§ ASSIGNED TASK: Please retype, word for word, the line containing "Task: Click the copy parcel link option" and every line after it through the end of the records, leaving out all pictures.

Stored items
--- START ---

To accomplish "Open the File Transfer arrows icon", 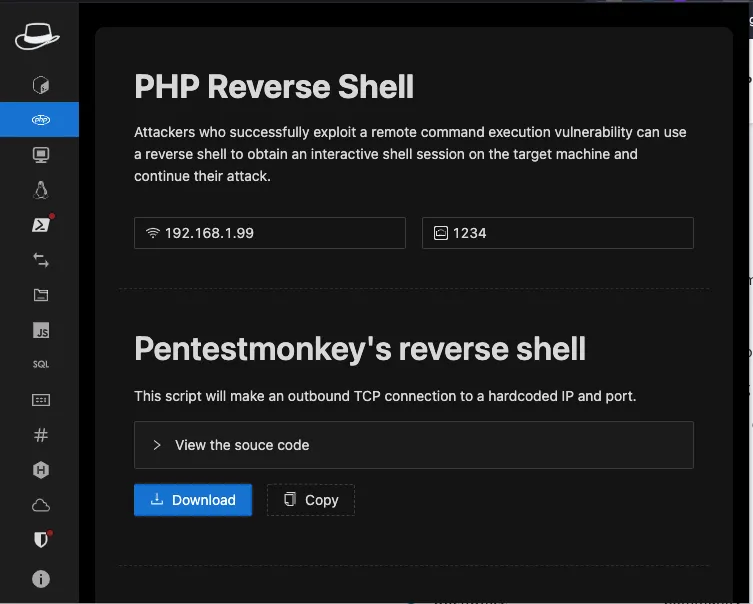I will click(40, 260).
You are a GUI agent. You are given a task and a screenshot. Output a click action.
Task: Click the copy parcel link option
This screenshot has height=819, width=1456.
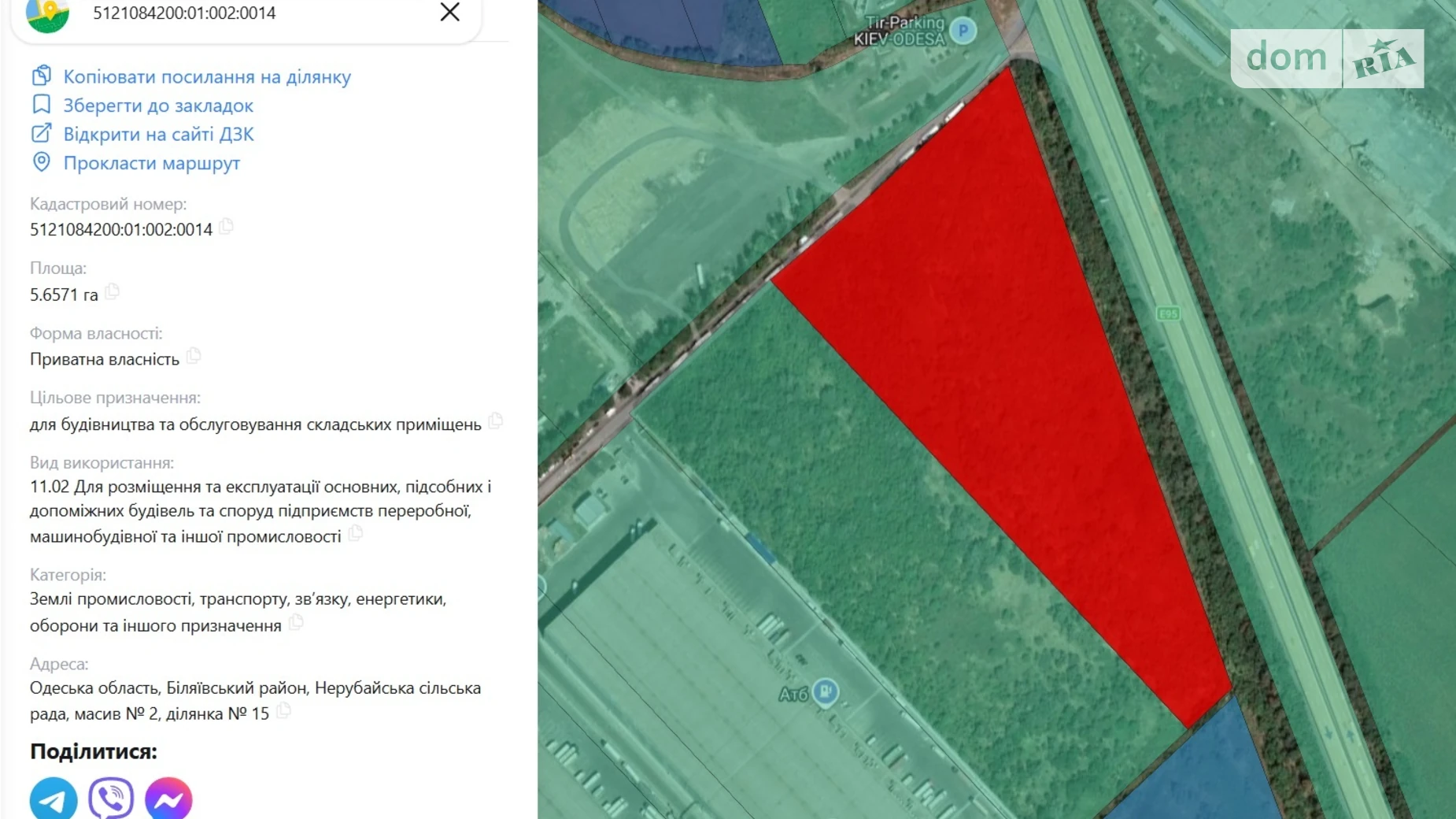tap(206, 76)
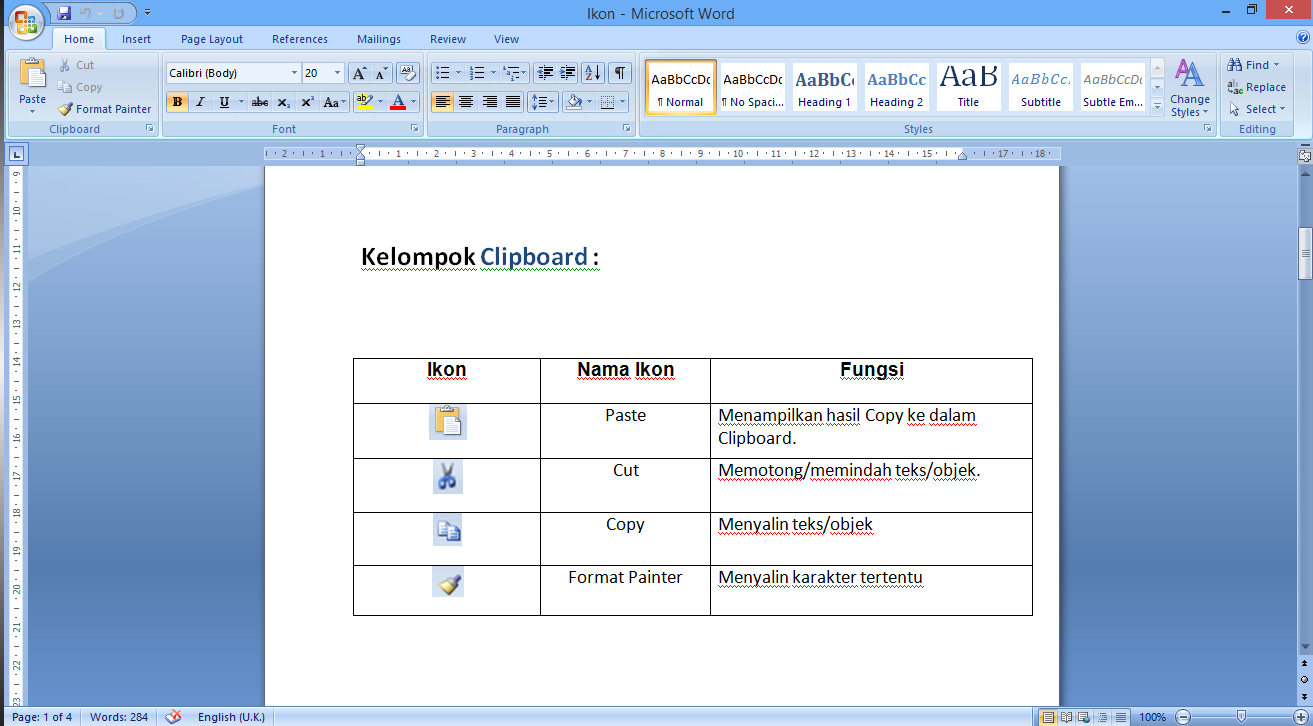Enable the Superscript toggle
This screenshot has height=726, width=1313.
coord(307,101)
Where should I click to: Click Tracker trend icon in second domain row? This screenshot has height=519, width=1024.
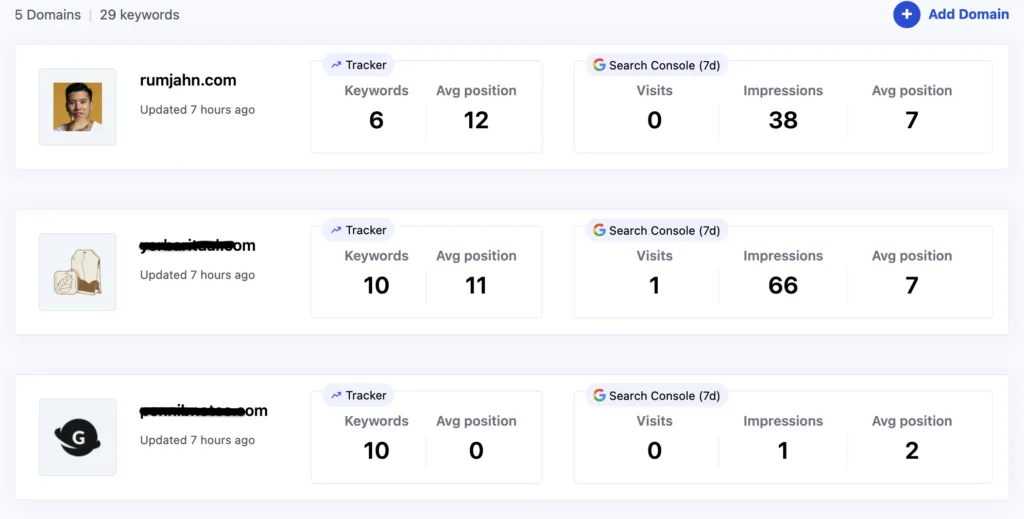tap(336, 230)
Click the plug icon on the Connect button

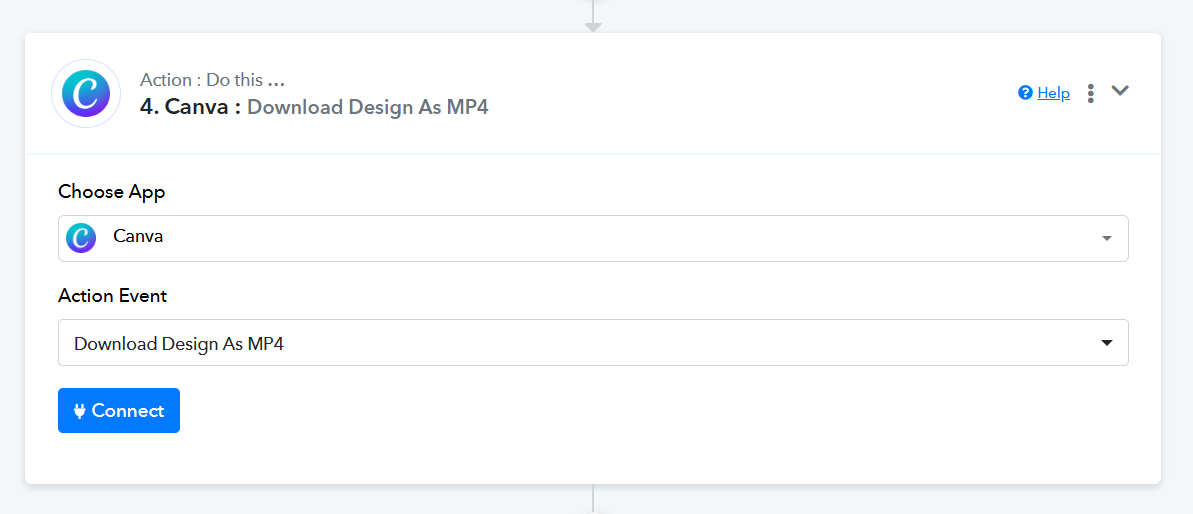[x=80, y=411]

--- END ---

§ EXPECTED ANSWER:
Task: Click the copy parcel link option
This screenshot has height=819, width=1456.
tap(206, 76)
Enable the Superscript toggle
This screenshot has height=726, width=1313.
coord(307,101)
Where should I click to: Click Tracker trend icon in second domain row? This screenshot has height=519, width=1024.
tap(336, 230)
Click the plug icon on the Connect button

[x=80, y=411]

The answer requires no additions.